FFF: #ExitGasEnterFuture-Proteste gegen Gaskraft auch in Düsseldorf

Neben Düsseldorf demonstrierten am Freitag (24.4.) in mehr als 60 Städten Zehntausende gegen die Energiepolitik der Bundesregierung. Organisiert wurde Protest von den Fridays For Future (FFF). Vor den Düsseldorf Arcaden am Bilker S-Bahnhof versammelten sich am Nachmittag rund 250 Menschen.

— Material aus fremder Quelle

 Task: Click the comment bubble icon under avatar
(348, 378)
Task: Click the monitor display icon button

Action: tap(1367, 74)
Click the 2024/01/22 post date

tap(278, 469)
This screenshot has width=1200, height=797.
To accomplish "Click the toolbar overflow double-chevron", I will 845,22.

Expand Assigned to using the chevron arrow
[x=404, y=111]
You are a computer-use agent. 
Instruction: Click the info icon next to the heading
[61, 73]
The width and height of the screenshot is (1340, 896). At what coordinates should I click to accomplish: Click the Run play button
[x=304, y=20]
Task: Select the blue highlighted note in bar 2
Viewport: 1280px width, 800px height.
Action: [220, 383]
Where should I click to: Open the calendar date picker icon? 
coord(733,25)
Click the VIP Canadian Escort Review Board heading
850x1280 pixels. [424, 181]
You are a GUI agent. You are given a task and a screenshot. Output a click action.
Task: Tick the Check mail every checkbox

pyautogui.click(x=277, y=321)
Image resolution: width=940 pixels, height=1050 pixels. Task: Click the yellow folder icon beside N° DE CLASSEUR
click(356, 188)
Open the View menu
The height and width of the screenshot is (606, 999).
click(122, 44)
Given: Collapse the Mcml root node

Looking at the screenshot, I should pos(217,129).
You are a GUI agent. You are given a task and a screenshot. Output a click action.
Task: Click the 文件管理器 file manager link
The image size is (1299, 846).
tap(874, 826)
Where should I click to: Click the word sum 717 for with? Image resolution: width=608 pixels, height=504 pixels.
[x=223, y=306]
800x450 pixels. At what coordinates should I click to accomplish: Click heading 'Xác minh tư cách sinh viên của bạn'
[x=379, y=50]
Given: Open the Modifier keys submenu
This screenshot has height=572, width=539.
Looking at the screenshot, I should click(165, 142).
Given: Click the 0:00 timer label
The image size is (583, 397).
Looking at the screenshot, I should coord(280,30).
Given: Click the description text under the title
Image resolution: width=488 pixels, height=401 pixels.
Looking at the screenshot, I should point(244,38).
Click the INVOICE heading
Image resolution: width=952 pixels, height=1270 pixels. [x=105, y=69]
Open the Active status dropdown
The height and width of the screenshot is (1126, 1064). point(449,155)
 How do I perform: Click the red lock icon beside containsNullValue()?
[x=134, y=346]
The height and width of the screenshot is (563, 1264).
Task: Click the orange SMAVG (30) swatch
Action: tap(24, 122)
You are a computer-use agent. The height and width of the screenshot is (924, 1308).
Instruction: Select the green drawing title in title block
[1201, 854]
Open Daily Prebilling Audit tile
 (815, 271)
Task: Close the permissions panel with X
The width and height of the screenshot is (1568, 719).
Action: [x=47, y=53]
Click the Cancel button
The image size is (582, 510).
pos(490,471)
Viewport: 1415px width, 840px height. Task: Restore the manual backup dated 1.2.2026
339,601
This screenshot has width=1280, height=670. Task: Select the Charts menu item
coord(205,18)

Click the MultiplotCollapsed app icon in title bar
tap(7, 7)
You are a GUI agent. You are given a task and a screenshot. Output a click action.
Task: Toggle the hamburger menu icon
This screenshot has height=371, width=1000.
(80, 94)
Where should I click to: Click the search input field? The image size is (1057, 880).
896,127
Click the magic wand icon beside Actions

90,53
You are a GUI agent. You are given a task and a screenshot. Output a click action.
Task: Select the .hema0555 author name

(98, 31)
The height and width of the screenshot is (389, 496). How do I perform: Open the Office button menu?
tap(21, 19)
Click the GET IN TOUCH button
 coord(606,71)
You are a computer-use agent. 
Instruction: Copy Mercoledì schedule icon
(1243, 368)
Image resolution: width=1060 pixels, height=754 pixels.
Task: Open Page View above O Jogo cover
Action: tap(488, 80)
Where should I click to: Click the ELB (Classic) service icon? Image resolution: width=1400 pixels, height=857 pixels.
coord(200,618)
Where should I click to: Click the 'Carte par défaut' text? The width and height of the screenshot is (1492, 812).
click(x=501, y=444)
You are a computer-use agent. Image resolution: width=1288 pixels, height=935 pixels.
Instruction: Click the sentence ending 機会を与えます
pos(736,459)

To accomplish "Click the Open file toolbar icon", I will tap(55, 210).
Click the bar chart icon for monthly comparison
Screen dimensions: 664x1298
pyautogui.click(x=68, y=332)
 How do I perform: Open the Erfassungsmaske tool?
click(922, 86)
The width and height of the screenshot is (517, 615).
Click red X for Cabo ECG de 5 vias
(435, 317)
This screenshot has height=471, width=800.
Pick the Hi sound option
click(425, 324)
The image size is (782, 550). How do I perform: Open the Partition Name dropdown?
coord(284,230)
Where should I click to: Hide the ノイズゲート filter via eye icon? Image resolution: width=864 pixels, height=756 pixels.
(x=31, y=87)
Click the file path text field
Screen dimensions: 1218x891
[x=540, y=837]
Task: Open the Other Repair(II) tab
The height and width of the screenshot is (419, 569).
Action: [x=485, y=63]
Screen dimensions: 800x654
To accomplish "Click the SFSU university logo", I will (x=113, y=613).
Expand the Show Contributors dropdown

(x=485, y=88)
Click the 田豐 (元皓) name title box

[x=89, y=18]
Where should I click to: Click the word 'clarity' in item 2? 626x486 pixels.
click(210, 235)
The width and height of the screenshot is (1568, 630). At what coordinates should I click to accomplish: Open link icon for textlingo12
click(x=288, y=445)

Zuvor hatten die FFF mit Flyer zum Protest aufgerufen.

Vor den Bilker Arcaden, neben dem Bilker Bahnhof, versammelten sich die Demonstrierendenm Foto: Michael Martsch
Darin kritisierten sie, dass die Bundesregierung immer weiter nach Rechts rücke, den Sozialstaat zerstückele und den Klimaschutz nicht Ernst nehme. Im Fokus der Proteste stand die Forderung nach einem Gasausstieg und dem schnellen Ausbau Erneuerbarer Energien.
Die Aktionen am Freitag bildeten den Abschluss einer Aktionswoche für konsequenten Klimaschutz. Bereits am vergangenen Samstag waren in Berlin, Hamburg, Köln und München mehr als 80.000 Menschen für den Ausbau Erneuerbarer Energien auf der Straße.

Die Plakate machten den Protest deutlich, Foto: Michael Martsch
“Überall in Deutschland haben Leute klargemacht, dass sie eine Zukunft ohne dreckige fossile Energien, ohne Angst vor immer höheren Kosten wollen. Die Abgeordneten von SPD und Union müssen jetzt beweisen, dass sie nicht genauso wie Katherina Reiche mit der Gaslobby verbandelt sind und sich ihrem Gasrausch entgegenstellen. Die Pläne der Wirtschaftsministerin bedeuten Milliardengeschenke für die Gaslobby, mehr Klimakrise und hohe Preise für uns alle. Um Menschen statt Konzerne zu schützen braucht es jetzt einen konsequenzen Ausstieg aus teuren, dreckigen Gas und einen schnellen Ausbau der Erneuerbaren”, sagt Klimaschutzaktivisten Carla Reemtsma.
Dem schlossen sich auch die Redner*innen in Düsseldorf an. Zum Programm auf der Bühne trugen auch zwei Liedermacher bei. Das junge Team von FFF hatte den Protest gewohnt professionell organisiert, wobei der Altersschnitt der Teilnehmenden deutlich über 30 Jahre lag. Nach den Redebeitrag zogen die Demonstrierenden eine Runde durch Oberbilk.